I've read recently something I read every year or two in a different source. Audiences, to a large extent, like their art to be interactive. By this I don't mean the silly online interactive quality that many struggling businesses use to try to save their businesses. What I, and the people I'm reading, mean is that the artwork is not so perfect, so closed off that the viewer or reader is left cold, as though he's an observer rather than a participant. In other words he is able to use his imagination and experience to finish the work. The most obvious case for this is novels. They are not visual, nor aural. And yet most readers react badly when they see the characters they're familiar with from novels portrayed in film or on television. We often react badly because we've developed through our imagination a far different view of the character.

In visual art I think that this is why I shy, to put it mildly, away from high finish in my work. High finish may impress those who assume it must take work to get such a finish, but for an audience that looks for something more I think they often react badly because the art work is closed to them. Their imagination cannot enter into a dialog with the work and complete it as they see fit because there is no room.
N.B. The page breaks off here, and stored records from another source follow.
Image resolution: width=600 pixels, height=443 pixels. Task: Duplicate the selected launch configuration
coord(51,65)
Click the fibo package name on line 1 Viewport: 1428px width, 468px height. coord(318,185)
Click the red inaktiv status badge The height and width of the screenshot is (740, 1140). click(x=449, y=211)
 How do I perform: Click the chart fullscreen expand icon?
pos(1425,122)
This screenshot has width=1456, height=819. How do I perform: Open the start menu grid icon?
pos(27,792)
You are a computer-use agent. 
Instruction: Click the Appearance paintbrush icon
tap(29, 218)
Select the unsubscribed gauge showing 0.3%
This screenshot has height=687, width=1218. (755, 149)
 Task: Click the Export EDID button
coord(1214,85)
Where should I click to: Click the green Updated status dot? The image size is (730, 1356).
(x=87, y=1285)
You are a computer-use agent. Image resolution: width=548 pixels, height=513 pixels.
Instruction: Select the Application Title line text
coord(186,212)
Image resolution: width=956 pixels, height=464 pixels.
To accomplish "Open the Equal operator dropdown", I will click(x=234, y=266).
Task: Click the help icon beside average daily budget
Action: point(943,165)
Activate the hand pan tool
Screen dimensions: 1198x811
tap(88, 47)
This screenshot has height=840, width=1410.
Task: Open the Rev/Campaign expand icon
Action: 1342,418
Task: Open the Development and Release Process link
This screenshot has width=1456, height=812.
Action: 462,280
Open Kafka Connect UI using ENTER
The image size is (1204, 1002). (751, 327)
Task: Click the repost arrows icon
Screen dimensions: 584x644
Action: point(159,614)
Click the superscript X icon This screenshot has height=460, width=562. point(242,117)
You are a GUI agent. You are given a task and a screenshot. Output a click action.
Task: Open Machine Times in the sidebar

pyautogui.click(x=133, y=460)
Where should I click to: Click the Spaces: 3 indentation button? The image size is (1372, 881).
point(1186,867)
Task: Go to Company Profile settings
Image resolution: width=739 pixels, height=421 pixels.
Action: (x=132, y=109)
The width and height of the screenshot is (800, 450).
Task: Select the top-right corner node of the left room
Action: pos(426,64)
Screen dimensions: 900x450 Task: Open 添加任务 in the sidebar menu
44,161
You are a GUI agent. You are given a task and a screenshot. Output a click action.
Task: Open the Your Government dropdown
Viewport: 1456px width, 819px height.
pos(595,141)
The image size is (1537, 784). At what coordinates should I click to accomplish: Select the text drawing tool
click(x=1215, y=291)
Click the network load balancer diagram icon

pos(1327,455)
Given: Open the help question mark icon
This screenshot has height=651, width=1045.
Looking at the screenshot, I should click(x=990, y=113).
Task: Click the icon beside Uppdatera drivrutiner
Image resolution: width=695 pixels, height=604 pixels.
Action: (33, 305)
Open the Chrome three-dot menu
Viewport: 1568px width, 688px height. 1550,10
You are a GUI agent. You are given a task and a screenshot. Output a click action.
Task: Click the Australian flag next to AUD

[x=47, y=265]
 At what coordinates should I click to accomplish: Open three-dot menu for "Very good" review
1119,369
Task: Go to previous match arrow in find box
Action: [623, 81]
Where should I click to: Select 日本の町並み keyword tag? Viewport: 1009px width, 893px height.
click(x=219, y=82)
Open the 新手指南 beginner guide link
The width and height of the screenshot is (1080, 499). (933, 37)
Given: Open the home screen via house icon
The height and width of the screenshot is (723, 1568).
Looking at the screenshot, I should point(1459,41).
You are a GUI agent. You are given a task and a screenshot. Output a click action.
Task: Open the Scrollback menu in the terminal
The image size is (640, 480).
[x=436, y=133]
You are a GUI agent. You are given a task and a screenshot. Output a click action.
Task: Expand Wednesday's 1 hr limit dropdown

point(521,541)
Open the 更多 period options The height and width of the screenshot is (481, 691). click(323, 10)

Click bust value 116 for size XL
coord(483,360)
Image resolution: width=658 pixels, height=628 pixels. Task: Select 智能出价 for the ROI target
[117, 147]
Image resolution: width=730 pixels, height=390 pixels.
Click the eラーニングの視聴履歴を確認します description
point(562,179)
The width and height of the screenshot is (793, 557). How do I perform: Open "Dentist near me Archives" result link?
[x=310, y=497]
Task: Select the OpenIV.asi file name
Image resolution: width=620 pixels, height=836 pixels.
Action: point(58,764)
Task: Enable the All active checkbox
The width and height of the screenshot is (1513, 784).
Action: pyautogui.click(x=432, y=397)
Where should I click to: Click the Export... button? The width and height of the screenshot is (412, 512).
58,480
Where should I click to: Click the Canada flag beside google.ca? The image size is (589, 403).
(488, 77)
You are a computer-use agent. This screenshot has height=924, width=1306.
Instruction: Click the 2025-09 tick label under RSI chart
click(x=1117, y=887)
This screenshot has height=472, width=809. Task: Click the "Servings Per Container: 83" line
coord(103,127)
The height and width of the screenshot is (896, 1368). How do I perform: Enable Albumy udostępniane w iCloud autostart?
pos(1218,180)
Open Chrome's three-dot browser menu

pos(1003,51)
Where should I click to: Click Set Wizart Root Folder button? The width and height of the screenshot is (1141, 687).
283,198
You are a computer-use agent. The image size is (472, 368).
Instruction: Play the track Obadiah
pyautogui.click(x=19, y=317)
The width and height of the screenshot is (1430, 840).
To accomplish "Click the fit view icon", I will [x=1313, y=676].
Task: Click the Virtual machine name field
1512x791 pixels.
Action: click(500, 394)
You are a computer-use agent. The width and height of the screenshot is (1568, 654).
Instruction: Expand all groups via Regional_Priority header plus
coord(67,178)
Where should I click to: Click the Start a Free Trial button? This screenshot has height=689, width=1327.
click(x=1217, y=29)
The artwork is a closed door. Stand back and admire my skill, or else.

This is a lengthy argument and something I won't purse at length. But it is not something new, not some fad forced on art by modernism. If you think so then take a look at Rembrandt. Up close so many of his works just show brushstrokes. But from a distance the viewer uses his imagination to complete the work, and history shows that they are far more esteemed than contemporary work of a high finish.

Why do I bring all of this up now? It's something I think about in regard to the woodcut. Woodcuts, just like linocuts, can be exceedingly linear and graphic. It would have been possible to outline every branch and twig in the print. I could have made neater more regular lines for the water. Relief printing lends itself I think to linearity. But even though we undoubtedly see line in the world it's not all we see. And if everything is line it undoubtedly can have a strong graphic, two-dimensional effect but it eliminates the possibility of three dimensions, the world in which we actually live.

All of which goes to say that I try to avoid too much regularity in my prints. I could easily add them and get a snappier two-dimensional, flat result. But that's not what I want. I think that the more irregular method used above and in many of my prints gives the viewer a little more room to enter the picture and enjoy it. Sorry for this lengthy digression but I often write about my dislike for too much finish in art, especially wildlife art, and I just realized another reason why: it closes off the viewer from the experience.